La miséricorde est très présente dans l’islam aussi bien dans le Coran que dans la sunna (tradition). Elle fait partie des « Très Beaux Noms de Dieu ». Le musulman se confie en sa miséricorde et est invité lui-même à se montrer miséricordieux. Elle participe à la Parole commune des juifs, des chrétiens et des musulmans.
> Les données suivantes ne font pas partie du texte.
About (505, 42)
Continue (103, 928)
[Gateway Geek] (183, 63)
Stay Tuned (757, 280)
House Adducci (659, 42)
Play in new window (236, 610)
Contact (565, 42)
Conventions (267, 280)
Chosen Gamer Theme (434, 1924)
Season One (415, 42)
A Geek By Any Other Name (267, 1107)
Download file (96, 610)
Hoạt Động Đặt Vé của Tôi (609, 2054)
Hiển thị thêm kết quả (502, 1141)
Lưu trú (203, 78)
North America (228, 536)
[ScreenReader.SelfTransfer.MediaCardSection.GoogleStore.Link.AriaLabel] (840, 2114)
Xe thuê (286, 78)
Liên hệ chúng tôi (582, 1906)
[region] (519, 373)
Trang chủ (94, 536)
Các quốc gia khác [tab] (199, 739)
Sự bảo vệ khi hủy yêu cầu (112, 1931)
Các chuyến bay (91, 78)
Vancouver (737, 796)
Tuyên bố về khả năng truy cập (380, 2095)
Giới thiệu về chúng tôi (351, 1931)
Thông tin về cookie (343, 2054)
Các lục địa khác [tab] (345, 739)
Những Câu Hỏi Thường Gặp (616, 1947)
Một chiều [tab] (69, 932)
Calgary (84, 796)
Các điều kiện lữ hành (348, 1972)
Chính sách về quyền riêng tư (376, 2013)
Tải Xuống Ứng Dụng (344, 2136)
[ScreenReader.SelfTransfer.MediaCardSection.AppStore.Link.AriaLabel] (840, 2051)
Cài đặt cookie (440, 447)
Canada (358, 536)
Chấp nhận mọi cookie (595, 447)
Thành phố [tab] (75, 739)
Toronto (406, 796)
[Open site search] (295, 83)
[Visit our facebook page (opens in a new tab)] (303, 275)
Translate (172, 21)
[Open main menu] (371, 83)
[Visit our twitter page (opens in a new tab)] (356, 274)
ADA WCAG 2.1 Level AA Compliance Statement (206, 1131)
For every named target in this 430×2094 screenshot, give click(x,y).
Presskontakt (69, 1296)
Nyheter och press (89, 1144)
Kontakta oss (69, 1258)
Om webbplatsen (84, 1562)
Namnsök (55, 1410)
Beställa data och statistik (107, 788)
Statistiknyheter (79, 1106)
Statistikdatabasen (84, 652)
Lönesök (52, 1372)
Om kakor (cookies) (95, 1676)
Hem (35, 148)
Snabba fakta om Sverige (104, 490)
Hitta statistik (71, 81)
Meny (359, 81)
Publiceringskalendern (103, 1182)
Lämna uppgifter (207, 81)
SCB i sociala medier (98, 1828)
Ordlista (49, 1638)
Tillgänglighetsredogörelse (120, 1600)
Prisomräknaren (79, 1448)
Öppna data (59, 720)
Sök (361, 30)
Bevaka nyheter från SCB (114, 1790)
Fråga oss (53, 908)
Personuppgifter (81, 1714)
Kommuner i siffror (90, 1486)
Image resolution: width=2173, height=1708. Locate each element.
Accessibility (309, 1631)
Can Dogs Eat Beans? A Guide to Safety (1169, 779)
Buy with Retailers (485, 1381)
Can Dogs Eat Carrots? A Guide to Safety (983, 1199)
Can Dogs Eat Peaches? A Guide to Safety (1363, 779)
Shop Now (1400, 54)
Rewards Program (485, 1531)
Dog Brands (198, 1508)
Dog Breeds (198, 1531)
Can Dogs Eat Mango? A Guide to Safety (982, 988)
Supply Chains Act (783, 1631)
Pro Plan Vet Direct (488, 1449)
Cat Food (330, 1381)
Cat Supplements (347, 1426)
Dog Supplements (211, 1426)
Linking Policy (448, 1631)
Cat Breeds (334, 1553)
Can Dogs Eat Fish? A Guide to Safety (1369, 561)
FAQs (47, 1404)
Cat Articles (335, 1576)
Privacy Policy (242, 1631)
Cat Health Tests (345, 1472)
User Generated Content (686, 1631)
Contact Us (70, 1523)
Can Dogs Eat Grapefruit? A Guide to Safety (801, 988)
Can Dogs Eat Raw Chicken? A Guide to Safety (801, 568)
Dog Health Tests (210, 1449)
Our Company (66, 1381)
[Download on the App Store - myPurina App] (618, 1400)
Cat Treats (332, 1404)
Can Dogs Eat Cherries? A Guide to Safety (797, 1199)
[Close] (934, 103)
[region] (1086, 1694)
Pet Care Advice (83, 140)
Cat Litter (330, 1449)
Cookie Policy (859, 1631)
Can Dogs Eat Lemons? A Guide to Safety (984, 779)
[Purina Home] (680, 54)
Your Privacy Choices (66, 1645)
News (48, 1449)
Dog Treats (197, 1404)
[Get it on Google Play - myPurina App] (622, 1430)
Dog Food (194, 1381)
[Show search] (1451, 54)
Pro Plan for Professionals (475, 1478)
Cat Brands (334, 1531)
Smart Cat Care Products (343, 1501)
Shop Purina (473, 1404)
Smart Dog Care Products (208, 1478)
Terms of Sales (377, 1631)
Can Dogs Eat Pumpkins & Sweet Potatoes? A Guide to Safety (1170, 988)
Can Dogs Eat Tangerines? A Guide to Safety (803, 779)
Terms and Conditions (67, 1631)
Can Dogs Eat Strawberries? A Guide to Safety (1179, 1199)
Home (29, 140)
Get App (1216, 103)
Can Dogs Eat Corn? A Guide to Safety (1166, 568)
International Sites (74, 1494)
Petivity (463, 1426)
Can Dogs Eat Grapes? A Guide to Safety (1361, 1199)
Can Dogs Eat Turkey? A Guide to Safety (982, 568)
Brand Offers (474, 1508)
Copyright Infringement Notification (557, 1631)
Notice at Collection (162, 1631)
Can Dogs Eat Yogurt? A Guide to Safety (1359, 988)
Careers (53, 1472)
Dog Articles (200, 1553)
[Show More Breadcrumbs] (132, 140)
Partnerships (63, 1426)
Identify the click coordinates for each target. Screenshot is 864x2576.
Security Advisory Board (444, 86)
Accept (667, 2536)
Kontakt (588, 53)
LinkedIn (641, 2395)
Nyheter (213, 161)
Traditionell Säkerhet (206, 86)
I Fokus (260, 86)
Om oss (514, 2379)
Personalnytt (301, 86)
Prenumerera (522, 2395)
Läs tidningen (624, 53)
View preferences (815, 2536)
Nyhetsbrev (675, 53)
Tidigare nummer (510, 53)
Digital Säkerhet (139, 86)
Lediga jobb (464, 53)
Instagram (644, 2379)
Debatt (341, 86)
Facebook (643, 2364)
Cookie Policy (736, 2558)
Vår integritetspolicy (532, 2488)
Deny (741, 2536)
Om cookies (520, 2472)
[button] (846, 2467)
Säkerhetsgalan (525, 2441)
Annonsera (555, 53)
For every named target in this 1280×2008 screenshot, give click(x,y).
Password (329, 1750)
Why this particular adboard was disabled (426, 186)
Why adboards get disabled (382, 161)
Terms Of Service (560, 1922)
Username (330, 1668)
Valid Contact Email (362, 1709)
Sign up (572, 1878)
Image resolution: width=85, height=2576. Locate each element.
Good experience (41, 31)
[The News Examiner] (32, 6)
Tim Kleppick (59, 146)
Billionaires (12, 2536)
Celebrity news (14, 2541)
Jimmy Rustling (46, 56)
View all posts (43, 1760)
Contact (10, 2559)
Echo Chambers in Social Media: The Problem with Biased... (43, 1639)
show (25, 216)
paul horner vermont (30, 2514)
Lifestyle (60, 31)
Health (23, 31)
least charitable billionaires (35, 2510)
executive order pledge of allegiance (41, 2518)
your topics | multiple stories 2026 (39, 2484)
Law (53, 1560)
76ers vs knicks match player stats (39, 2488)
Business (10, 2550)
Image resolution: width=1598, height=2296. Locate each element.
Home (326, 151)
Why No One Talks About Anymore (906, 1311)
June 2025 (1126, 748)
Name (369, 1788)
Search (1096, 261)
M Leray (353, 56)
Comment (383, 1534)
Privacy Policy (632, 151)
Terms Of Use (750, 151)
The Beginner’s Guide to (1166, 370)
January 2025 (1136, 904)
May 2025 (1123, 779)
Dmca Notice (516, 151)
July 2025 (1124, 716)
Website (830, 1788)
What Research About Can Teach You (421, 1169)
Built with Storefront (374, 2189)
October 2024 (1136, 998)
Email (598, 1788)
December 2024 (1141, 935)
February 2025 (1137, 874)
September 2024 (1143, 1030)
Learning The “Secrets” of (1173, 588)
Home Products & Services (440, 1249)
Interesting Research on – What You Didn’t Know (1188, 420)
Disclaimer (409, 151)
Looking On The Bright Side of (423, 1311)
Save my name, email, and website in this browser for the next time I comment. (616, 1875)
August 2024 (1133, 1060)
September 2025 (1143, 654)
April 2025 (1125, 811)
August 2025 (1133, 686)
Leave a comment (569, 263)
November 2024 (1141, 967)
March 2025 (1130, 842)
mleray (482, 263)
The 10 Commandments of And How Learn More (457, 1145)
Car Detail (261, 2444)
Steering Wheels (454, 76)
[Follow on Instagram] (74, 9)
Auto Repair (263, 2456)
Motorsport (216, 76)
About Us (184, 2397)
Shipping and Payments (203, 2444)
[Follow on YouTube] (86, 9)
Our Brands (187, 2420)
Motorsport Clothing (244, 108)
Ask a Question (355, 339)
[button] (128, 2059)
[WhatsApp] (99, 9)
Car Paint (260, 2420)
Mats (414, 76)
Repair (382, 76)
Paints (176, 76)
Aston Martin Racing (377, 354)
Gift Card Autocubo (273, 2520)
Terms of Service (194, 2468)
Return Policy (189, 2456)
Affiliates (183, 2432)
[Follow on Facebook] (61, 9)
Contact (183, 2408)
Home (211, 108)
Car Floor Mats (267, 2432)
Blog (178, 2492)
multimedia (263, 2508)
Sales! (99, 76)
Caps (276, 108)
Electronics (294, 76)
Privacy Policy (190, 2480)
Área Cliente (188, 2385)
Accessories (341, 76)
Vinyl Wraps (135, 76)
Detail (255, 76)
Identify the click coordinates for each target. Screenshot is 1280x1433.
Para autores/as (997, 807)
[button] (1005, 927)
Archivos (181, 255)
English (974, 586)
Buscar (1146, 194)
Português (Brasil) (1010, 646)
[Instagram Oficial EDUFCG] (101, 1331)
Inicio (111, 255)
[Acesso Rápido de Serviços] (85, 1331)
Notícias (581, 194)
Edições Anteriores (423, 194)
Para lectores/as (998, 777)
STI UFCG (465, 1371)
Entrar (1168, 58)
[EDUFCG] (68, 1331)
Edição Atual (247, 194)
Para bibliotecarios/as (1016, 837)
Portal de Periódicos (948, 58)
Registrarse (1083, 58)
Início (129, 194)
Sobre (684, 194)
Le pape François a voulu une année jubilaire extraordinaire pour « contempler le mystère de la Miséricorde ». L’Église le contemple aussi en ces autres croyants qui confessent leur foi en la miséricorde1 . L’Église qui « ne rejette rien de ce qui est vrai et saint dans les religions »2, se réjouit que les musulmans « Avec nous adorent le Dieu unique et miséricordieux »3.

Le terme miséricorde

Le terme de miséricorde est très présent dans le Coran. À une exception près4, les cent quatorze sourates commencent toutes par « Au nom d’Allah le Tout Miséricordieux, le Très miséricordieux ». La racine Rhm est présente trois cent trente-neuf fois. Comme le terme hébreu Rahum, il a une connotation féminine et renvoie aux entrailles maternelles. La Bible ne dira-t-elle pas de Dieu qu’il a des entrailles de miséricorde ? Le mot français de miséricorde a hélas, en langage courant une connotation quelque peu condescendante et contrit alors même que l’étymologie signifie un « cœur sensible à la misère »5 .

« Le Miséricordieux »

Dans le Coran, parmi les noms de Dieu, se trouvent deux termes : al Rahman, le Très miséricordieux et aussi par al Rahim, le tout miséricordieux. Al Rahman, peut-être simplement traduit par « Le Miséricordieux »6, et selon Ghazzali ne peut être attribué qu’à Dieu seul. On distingue parmi les noms de Dieu ceux qui désignent des qualités d’essence comme Al Rahman7 et ceux qui désignent des qualités d’action de Dieu comme al Rahim . Ainsi on a deux acceptions, l’une renvoie à l’être même de Dieu et l’autre à son agir8 . Là s’engage un dialogue positif avec la révélation chrétienne.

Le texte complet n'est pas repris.